#### Task directions:
Given the records below, the lines starting at the line with "Che fine hanno fatto? (1165, 1674)" and ending at the line with "Akkoord (149, 1379)" should be output exactly, both end lines kept and pictures left out.

#### Data records:
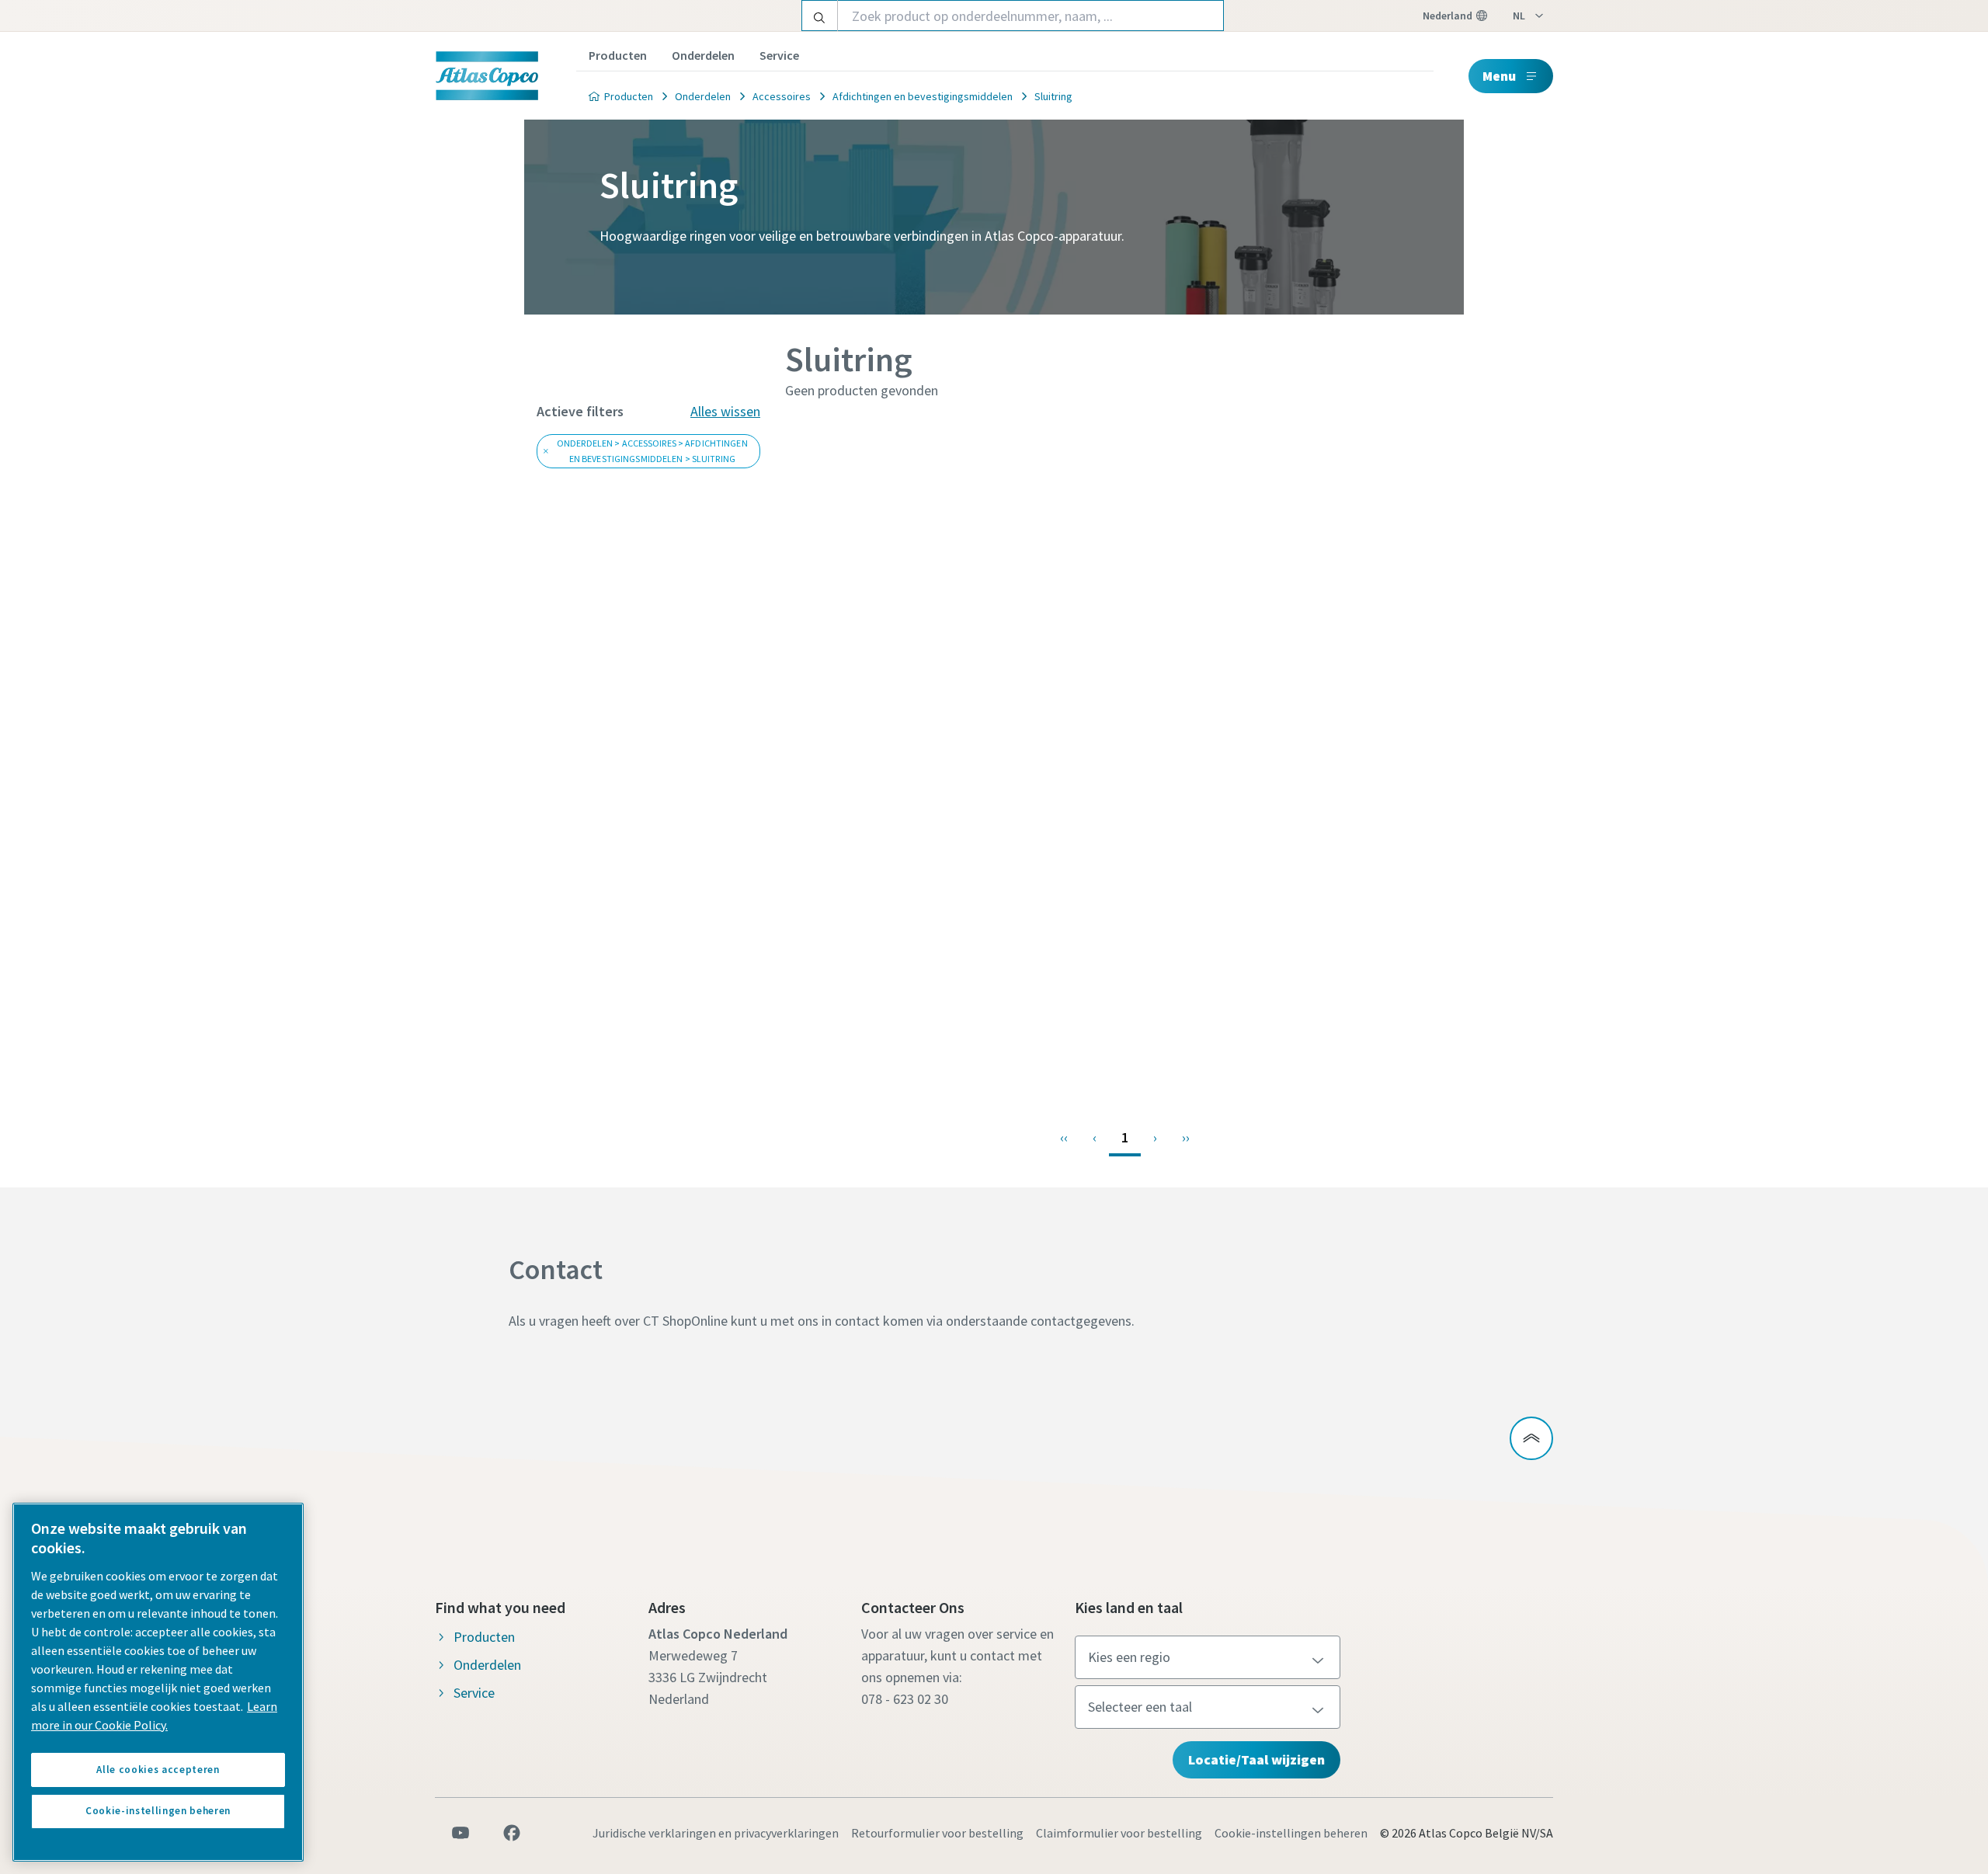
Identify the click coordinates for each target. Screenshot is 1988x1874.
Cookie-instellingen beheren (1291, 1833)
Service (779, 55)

...

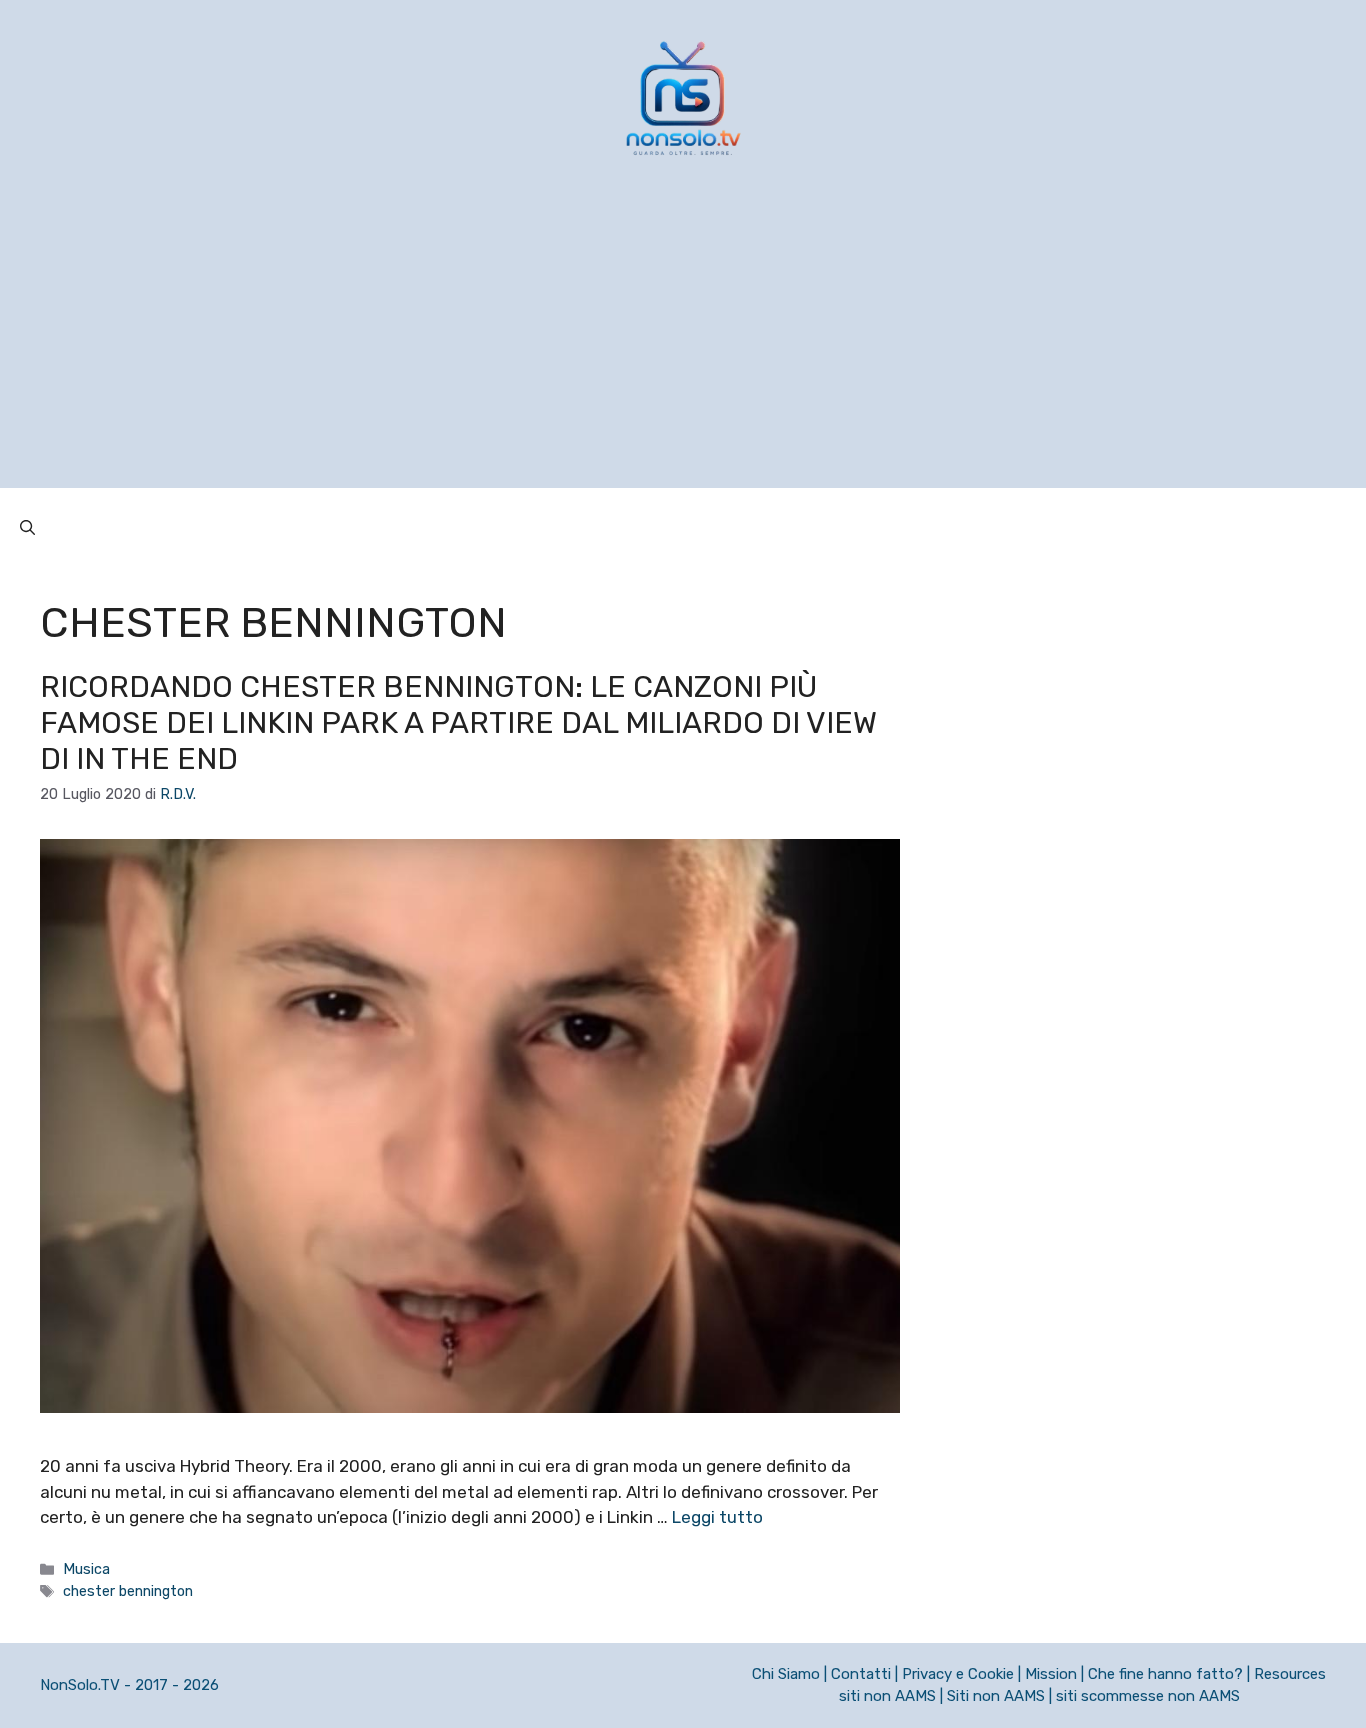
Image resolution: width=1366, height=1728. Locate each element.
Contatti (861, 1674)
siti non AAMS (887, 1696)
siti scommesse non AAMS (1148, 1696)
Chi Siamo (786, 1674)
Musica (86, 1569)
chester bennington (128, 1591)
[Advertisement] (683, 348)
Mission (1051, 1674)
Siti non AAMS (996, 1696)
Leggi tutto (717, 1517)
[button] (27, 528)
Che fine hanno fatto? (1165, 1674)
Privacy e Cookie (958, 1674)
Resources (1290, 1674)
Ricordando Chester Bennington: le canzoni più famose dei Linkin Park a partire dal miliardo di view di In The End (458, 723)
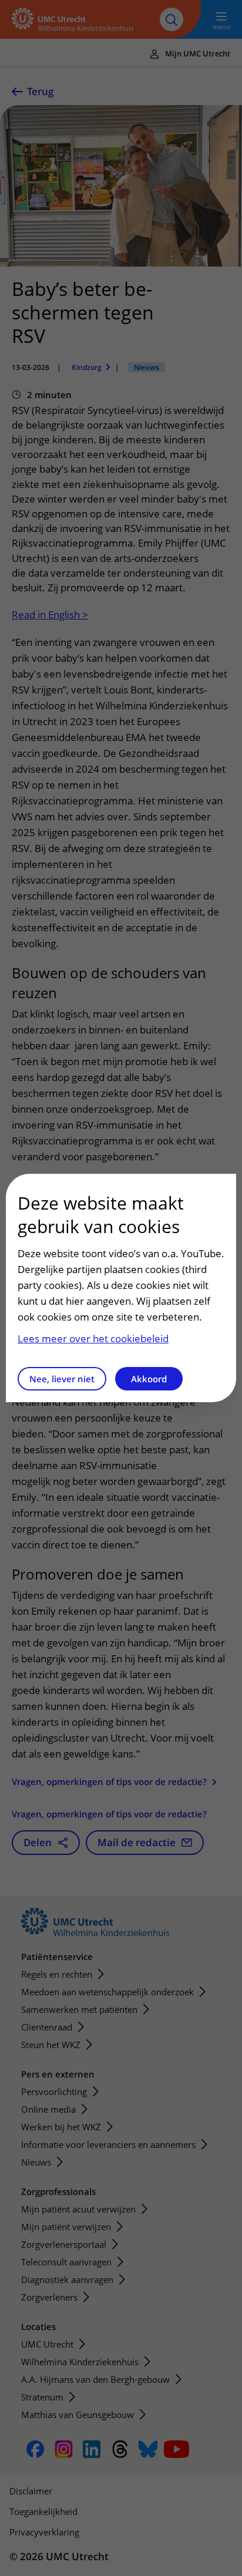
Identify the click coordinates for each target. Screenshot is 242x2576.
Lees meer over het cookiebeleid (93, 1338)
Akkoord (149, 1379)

#### Task result:
Che fine hanno fatto? (1165, 1674)
Privacy e Cookie (958, 1674)
Resources (1290, 1674)
Ricordando Chester Bennington: le canzoni più famose dei Linkin Park a partire dal miliardo di view di In The End (458, 723)
Identify the click coordinates for each target. Screenshot is 242x2576.
Lees meer over het cookiebeleid (93, 1338)
Akkoord (149, 1379)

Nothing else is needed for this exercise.